***** Material for this exercise
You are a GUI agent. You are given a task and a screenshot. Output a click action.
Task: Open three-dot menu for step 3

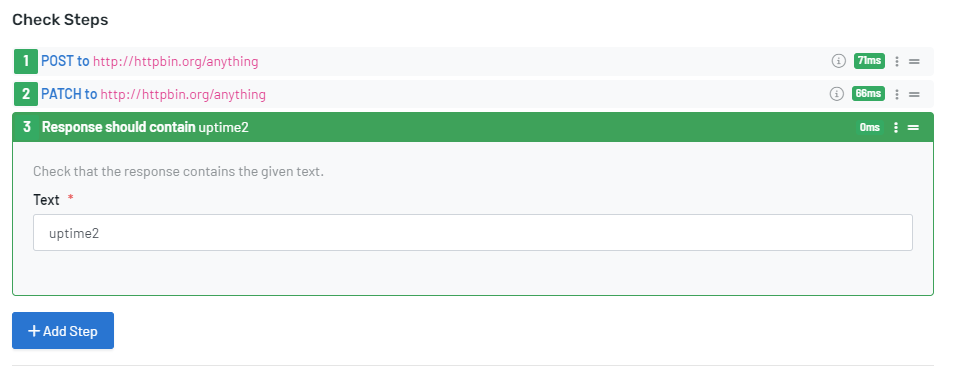tap(895, 127)
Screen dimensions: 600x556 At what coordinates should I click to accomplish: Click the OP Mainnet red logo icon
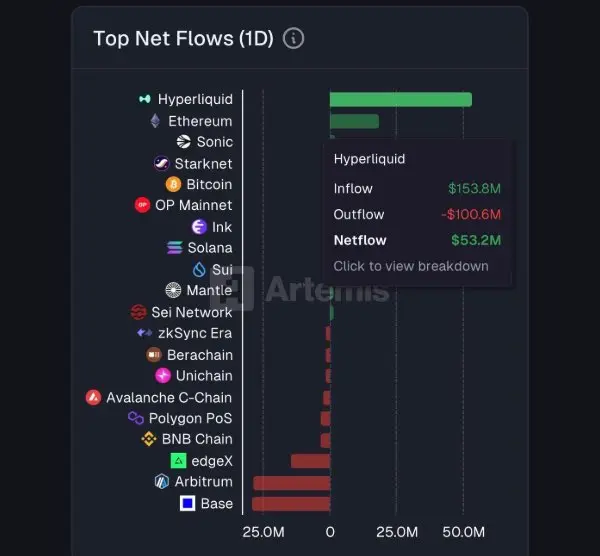(142, 206)
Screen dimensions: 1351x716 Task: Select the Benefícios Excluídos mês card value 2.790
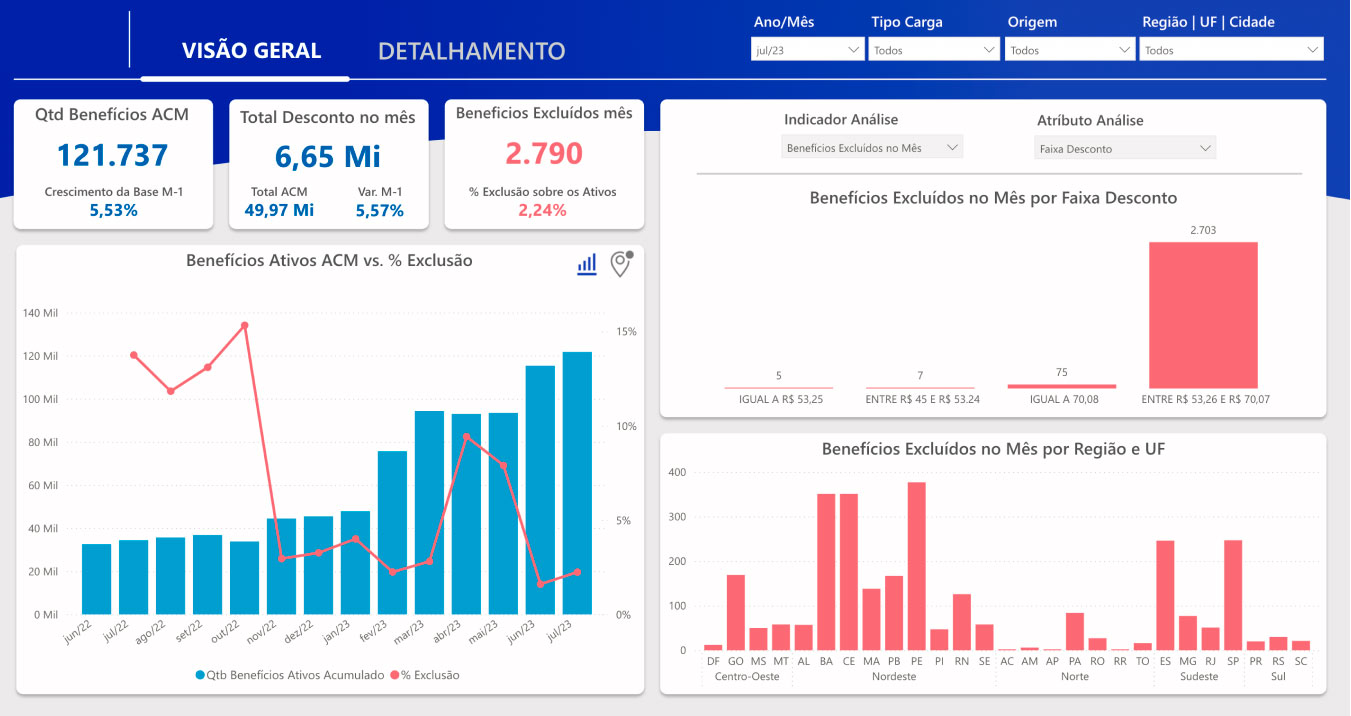pos(543,154)
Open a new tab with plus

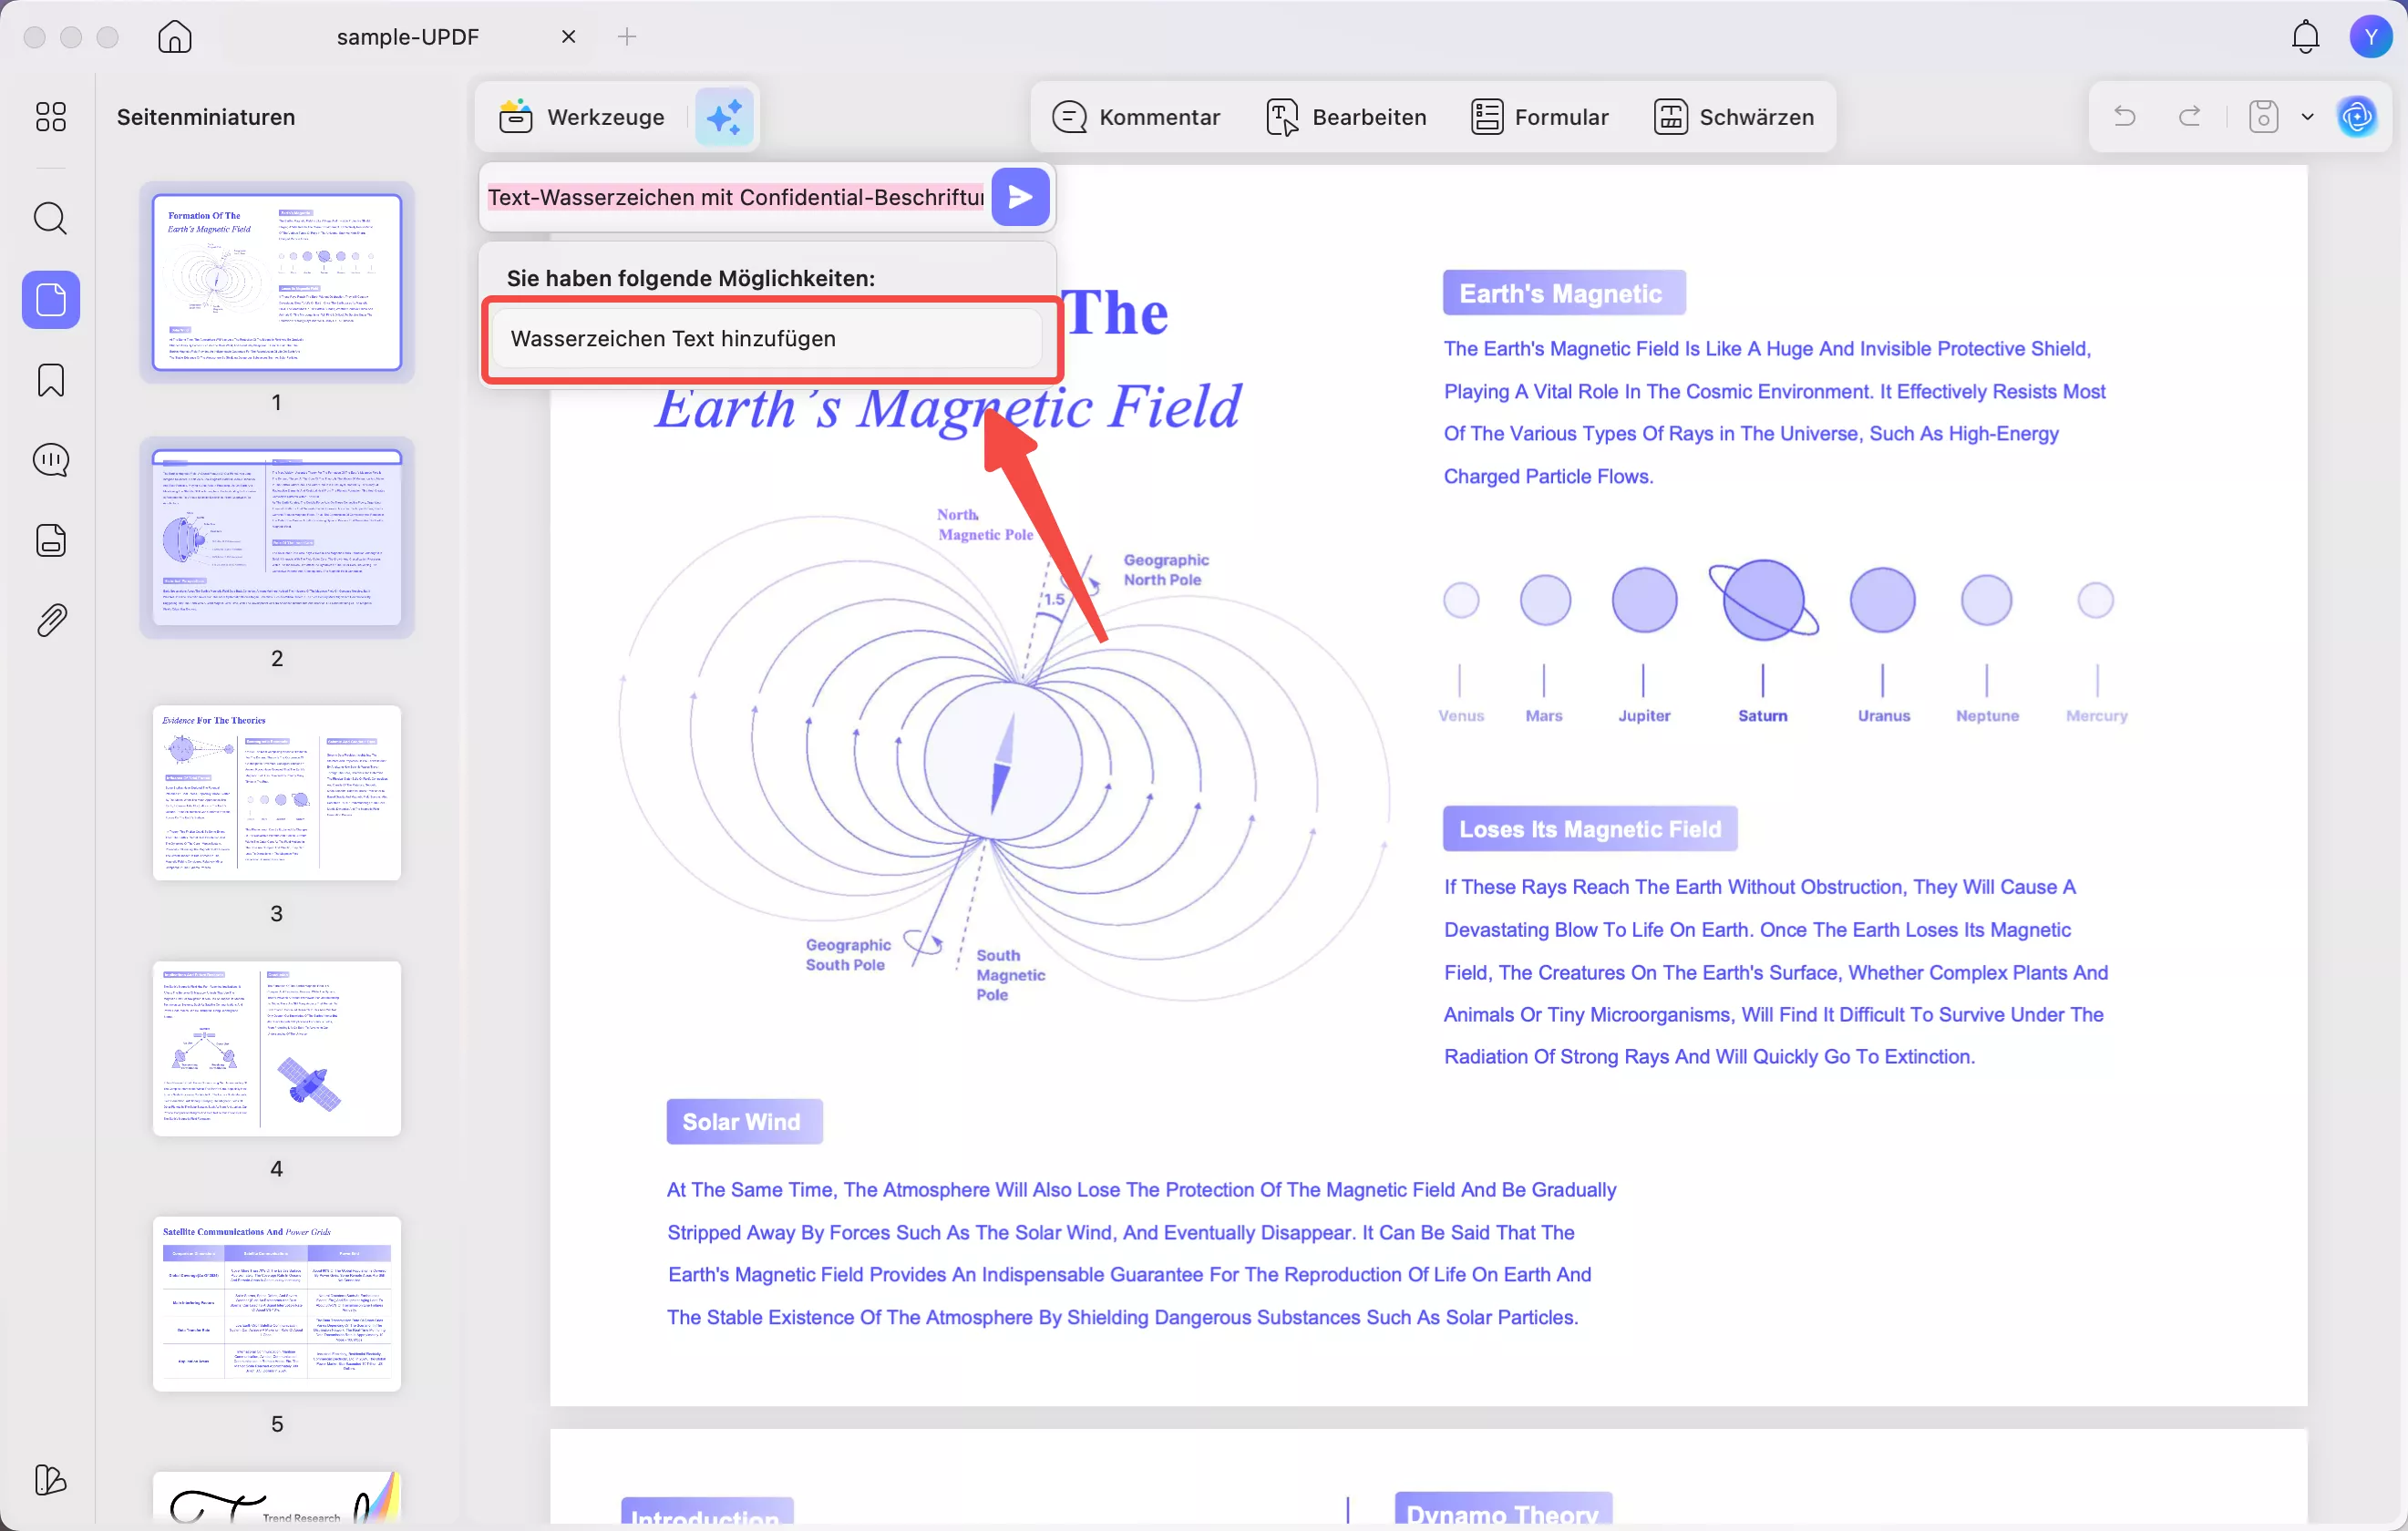point(627,37)
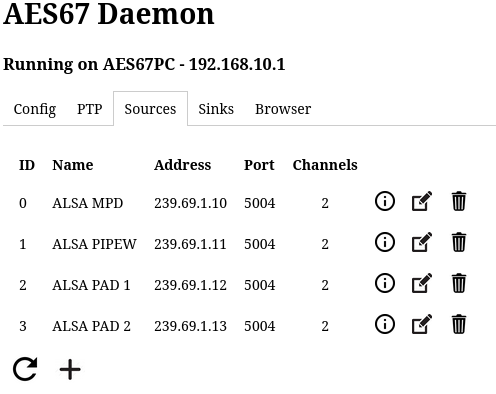Open the Browser tab
The height and width of the screenshot is (394, 496).
pyautogui.click(x=283, y=109)
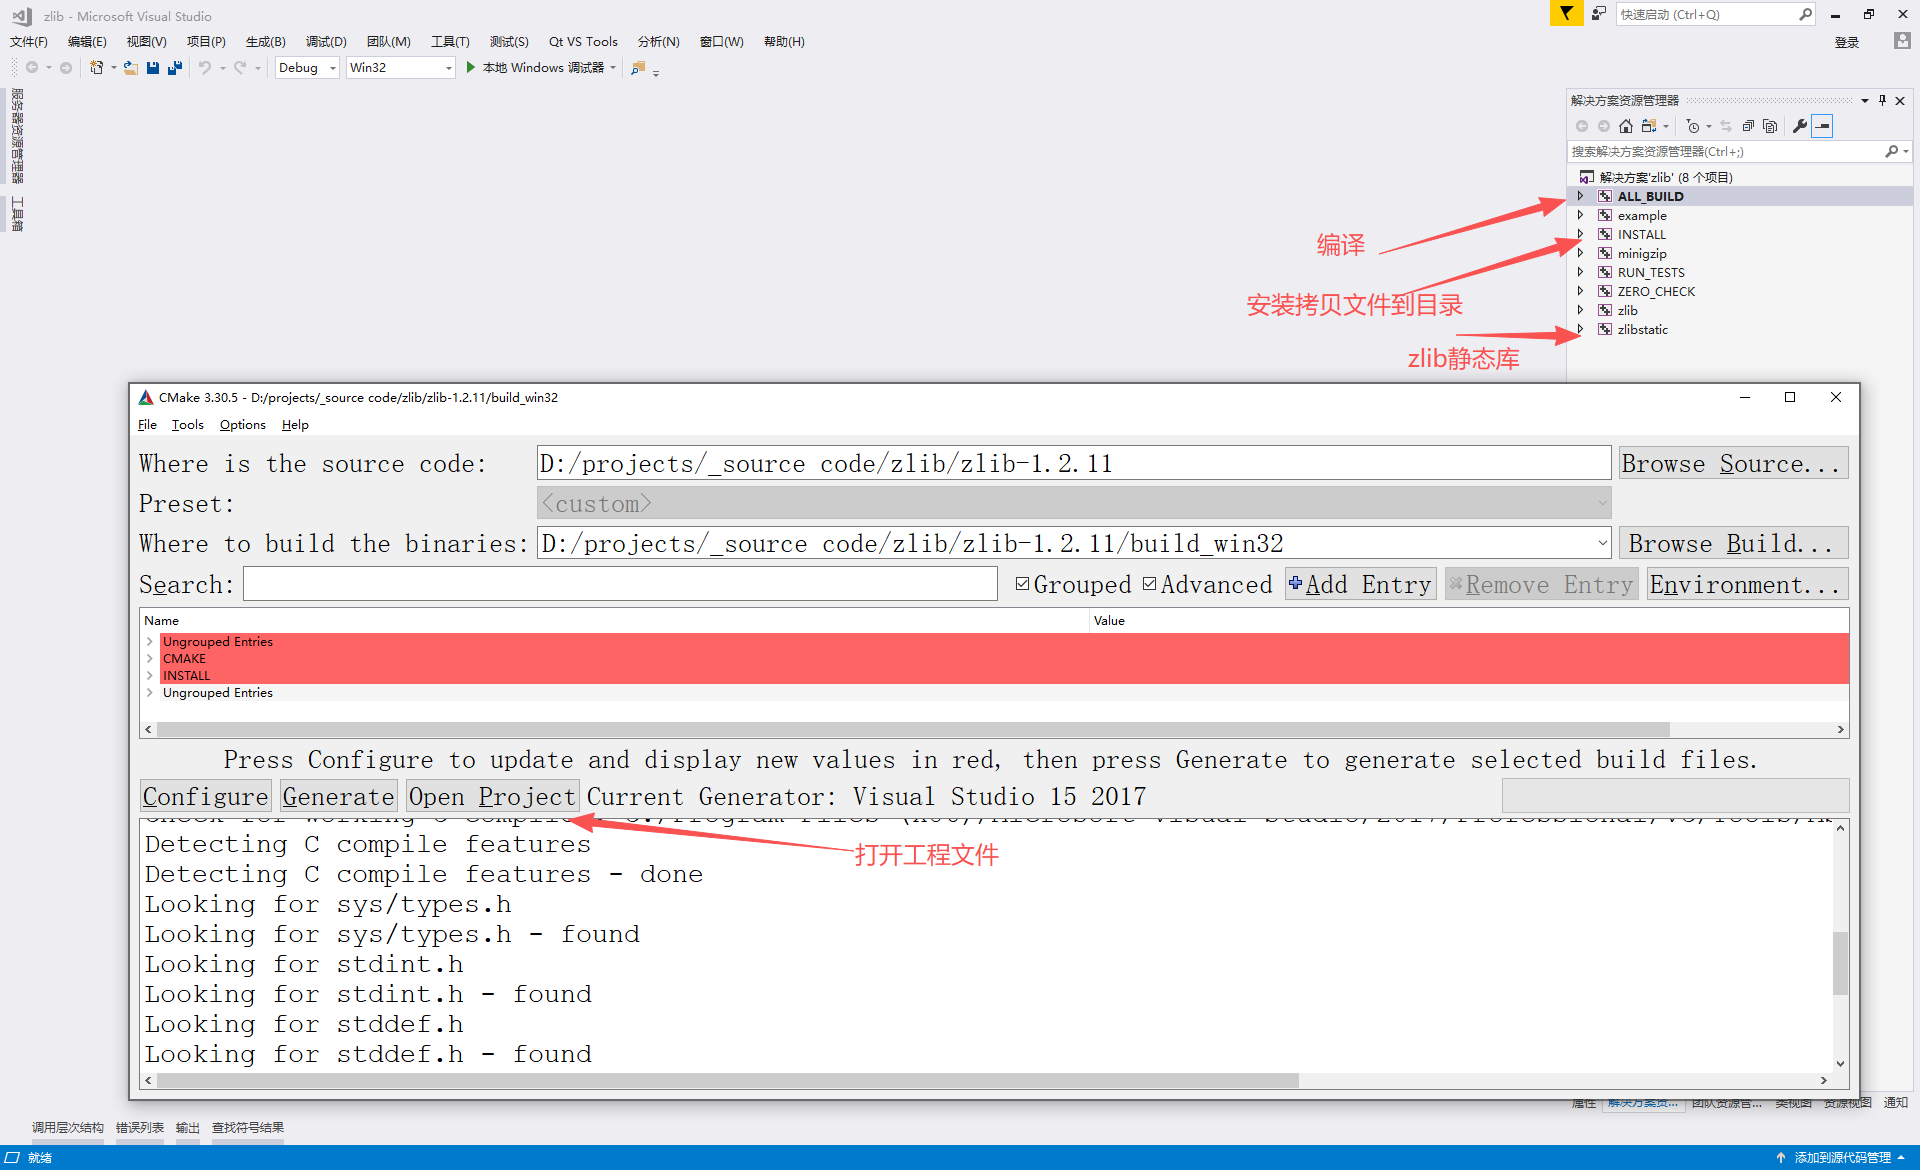1920x1170 pixels.
Task: Expand the zlibstatic project node
Action: pyautogui.click(x=1580, y=329)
**********
→ **What you should do**
Rewrite all of these lines, changing "Screen dimensions" to "Screenshot size" wherever it appears and keeping everything else the same. Leave the pictures out.

→ **Exercise solution**
You are a GUI agent. You are given a task and a screenshot. Output a click action.
Task: Open three-dot menu for step 3

tap(895, 127)
Screenshot size: 600x556 At what coordinates should I click to accomplish: Click the OP Mainnet red logo icon
(142, 206)
Screenshot size: 1351x716 Task: Select the Benefícios Excluídos mês card value 2.790
pos(543,154)
Open a new tab with plus

point(627,37)
Open the Browser tab
The height and width of the screenshot is (394, 496).
pyautogui.click(x=283, y=109)
1920x1170 pixels.
Task: Expand the zlibstatic project node
Action: pyautogui.click(x=1580, y=329)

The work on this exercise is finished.